Quelques mots sur l'Est-Electrique

La cession entre les deux sociétés (Phillippe&Gilliard et Est-Electrique) s’inscrit dans une période de concentration des acteurs de l’électrification rurale, où des sociétés plus importantes rachètent des installations locales pour rationaliser la production et la distribution.


Après la première guerre mondiale, la distribution de l'énergie s'effectue dans les Ardennes au travers de deux principales sociétés, la Société des Ardennes électriques et la Société de l'Est électrique.


Cette dernière possédait la plus importante centrale (thermique) du département à Mohon près du dépôt ferroviaire. Elle fut mise en service en 1908 et alimentait le tramway de la ville et les industries du secteur. En 1908, la Société Est Electrique installe deux turboalternateurs de 1500 CV près de la gare de Mohon, au Clos-Aubry, afin de fournir du courant aux gares de Charleville, Mohon, au Dépôt ainsi qu'aux Ateliers et à la gare du triage de Lumes.


L’ère de la rationalisation et la nationalisation 

La Société Est-Electrique modernise les infrastructures, mais la Seconde Guerre mondiale et les besoins croissants de la France poussent l’État à nationaliser la production et la distribution d’électricité ; seul l’État dispose des capacités d’investissement nécessaires pour reconstruire et moderniser un réseau électrique morcelé et obsolète. La loi du 8 avril 1946 crée EDF et GDF, entraînant la nationalisation des entreprises électriques. L’Est-Électrique est transférée à EDF en 1947. Dans les Ardennes, le réseau est progressivement raccordé au réseau national. L’usine électrique de Lalobbe cesse probablement son activité vers 1950 ; elle est démolie en 1953 et le terrain est cédé à la commune en 1963 mettant fin à une aventure locale.


L’électrification des hameaux : une longue attente

Alors que le village de Lalobbe bénéficiait de l’électricité depuis les années 1905–1906, les hameaux et écarts (fermes isolées, lieux-dits) restèrent plongés dans l’obscurité pendant plus de quarante ans.


L’ardennais 14/04/1948
L’ardennais 14/04/1948

C’est seulement après la Seconde Guerre mondiale, avec le plan Marshall et les subventions de l’État, que l’électrification des hameaux devint une réalité. En 1948, le conseil municipal de Lalobbe décida enfin d’agir pour électrifier les hameaux encore privés de courant. Les projets se concrétisèrent entre 1950 et 1953 :




  • 1949-1950 : La commune sollicita le Génie Rural(*) pour la pose de 3 km de lignes haute tension, 5 km de lignes basse tension, et la construction de 3 postes de transformation. Les devis s’élevaient à plusieurs millions de francs, financés par des emprunts auprès du Crédit Agricole et une subvention de l’État de 377 000 francs.

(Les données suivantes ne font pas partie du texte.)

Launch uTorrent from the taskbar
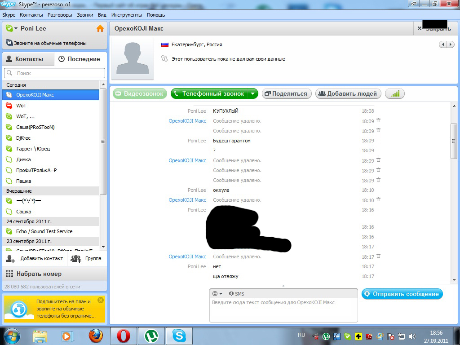Image resolution: width=460 pixels, height=345 pixels. point(151,336)
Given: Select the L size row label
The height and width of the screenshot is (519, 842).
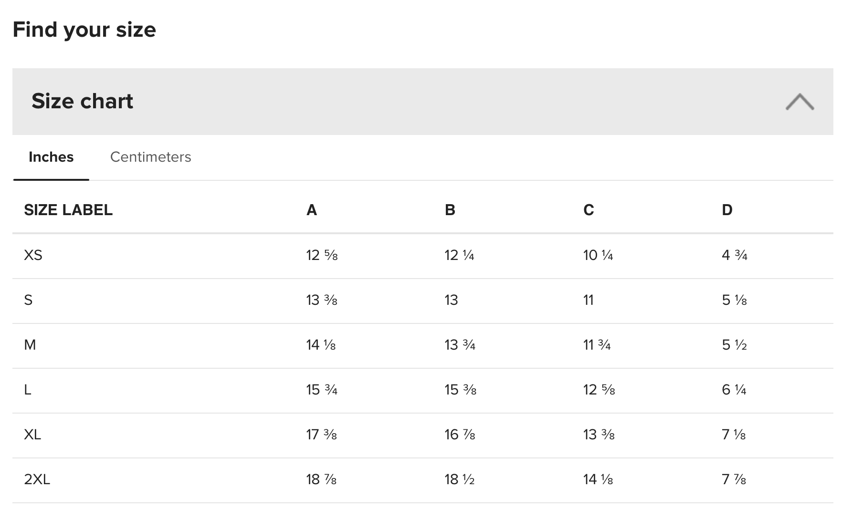Looking at the screenshot, I should point(28,390).
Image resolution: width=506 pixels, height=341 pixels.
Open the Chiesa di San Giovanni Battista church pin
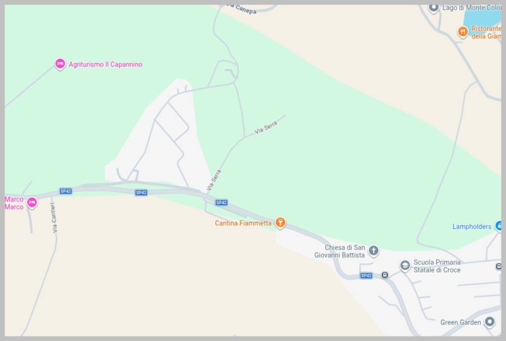pos(374,250)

    (*) Génie rural : Créé par décrets en 1903 et 1918, Le génie rural a pour attributions la promotion et la coordination des études ainsi que la réalisation des travaux d'équipement rural entrepris par les collectivités publiques en matière d'électrification, d'alimentation en eau potable, de chemins ruraux, d'irrigation, drainage et assèchement des terres.


    1951 : Luxe suprême, une lampe (une seule !) est posée au chemin de Norguémont et à la remise des pompes à incendie. (Norguémont, hameau de Lalobbe proche de l'usine électrique bénéficiait déjà l'électricité depuis 1906 mais pas de l'éclairage publique).


  • 1952–1953 : Les hameaux de la Crotière, la Besace, Rogiville, la Sauge Aux Bois, Gauditout, Landat(?) et Le Bois des Anes(?) furent enfin raccordés au réseau électrique.



Petite anecdote de cette période où les hameaux vivaient sans électricité :

Ma grand-mère, qui travaillait comme couturière à domicile, se rendait souvent à Gauditout pour faire des travaux d’aiguille chez la famille Colas. Elle y allait accompagnée de ma mère, Pâquerette, et passait de longues heures à coudre à la lueur vacillante d’une bougie ou d’une lampe à pétrole. Ma mère se souvenait aussi de M. Jean Colas, qui possédait une sorte de batterie qui, quand elle acceptait de fonctionner, diffusait une lumière faible et capricieuse. On se demandait alors, non sans curiosité, où et comment il pouvait bien la recharger.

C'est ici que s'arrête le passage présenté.